Task instructions:
[1] According to the reflection on letting go, in which city did the writer study?
[2] Summarize the reflection on letting go in two sentences.

Passage shown:

# # #

Everything takes time and everything has a place. I studied in Colombo ended up in Bangalore, came to London. met my friends after years. marriage. kids, life.. pain.. happiness.. people who came into my life .. people who left my life. so many by chance.
I need to truly let go and even embrace the pain i have. its also a part of me. Yes i have been crying every night as sometimes when one misses someone so much… when i have been so attached to you i cannot think of a life without them. We become so strongly attached to them. I have lived without them and will continue.
I have always asked God that if someone is not meant in my life that please take them away. I need to learn to trust God and the universe that what ever is happening is hapeening for a reason. i need to step into the air and feel light. Even my body feels tired and sore and very heavy.
I need to write what i want from the Universe.
i will feel loved and will give love.
I will lose weight and feel lighter/.
I will learn to embrace the pain and the heartache. I will continue to smile.
I will learn to let go.
I will learn to live without certain indivuuals in my life.
its all good what is happening. I need to let go of the chain. i need to let go of the ropes that is binding me around.
i want to feel light.. i want the love and the ambudnace of positive energy to sweep through me like a light radiating from the Gods.
I will feel cleansed. my soul will be pure. its like i have bathed in the holy water and have been reborn to start a new journey. a new life where i am just a new born baby who has stepped into the world.
The past shall be left behind and i will not use it to think about my future.
I wish to let go. My new exciting life awaits me. I will be provided with adundance of peace and happiness. I am seeing the lights all over me.. enveloping me with a hug.. i can smell the freshness around me.. the tingle around me.. its happening.. i am seeing myself on a cloud and its myself.. alone.. a smile.. freshness.. its a new day.

# # #

Data excerpt:
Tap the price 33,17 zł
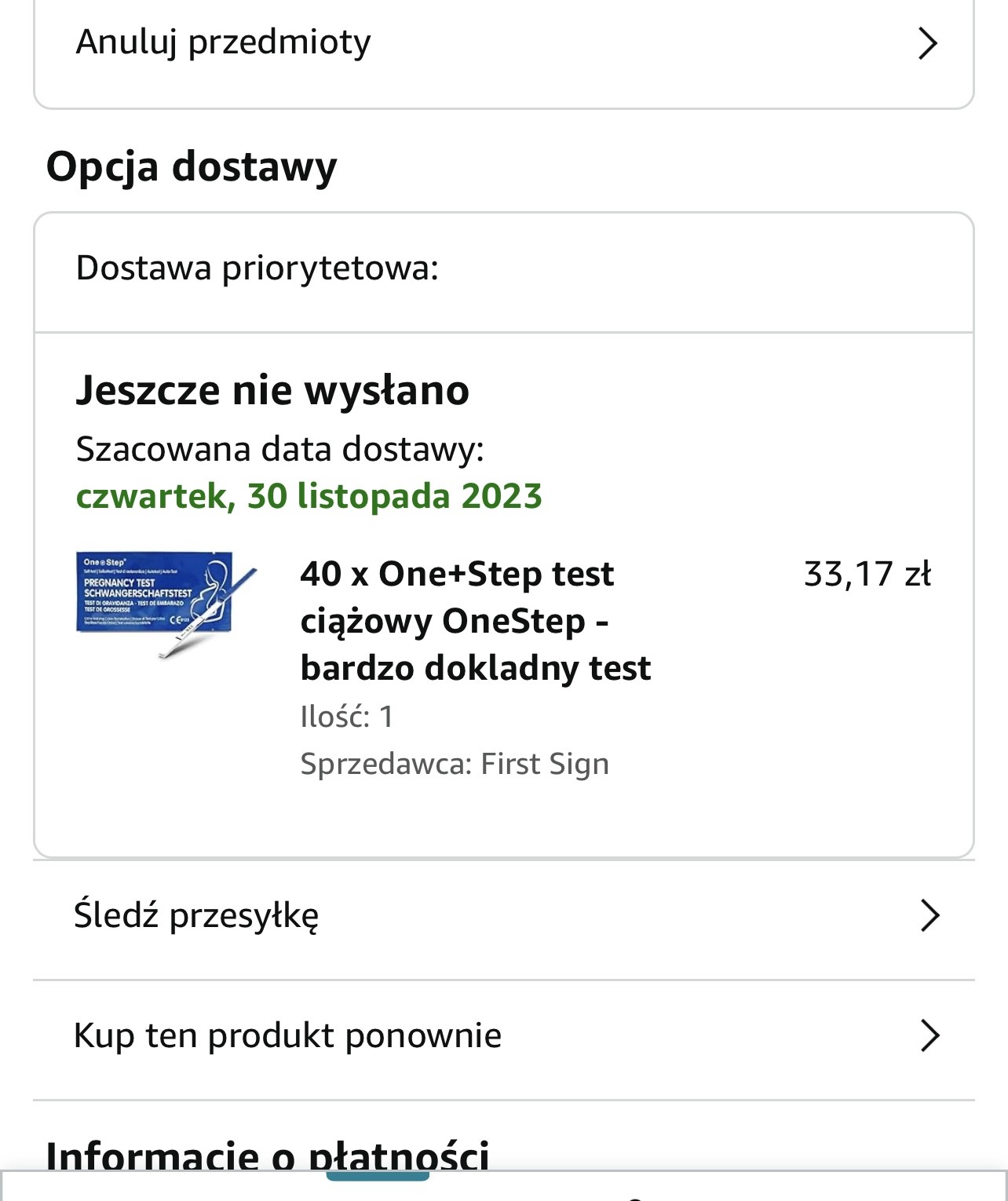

# # #

Responses to the tasks:
[1] Colombo

[2] The writer looks back on a life that went from Colombo to Bangalore to London and admits to crying every night from missing people they are strongly attached to. The writer resolves to trust God and the universe, embrace the pain, let go of the past, and welcome a new life of peace and happiness.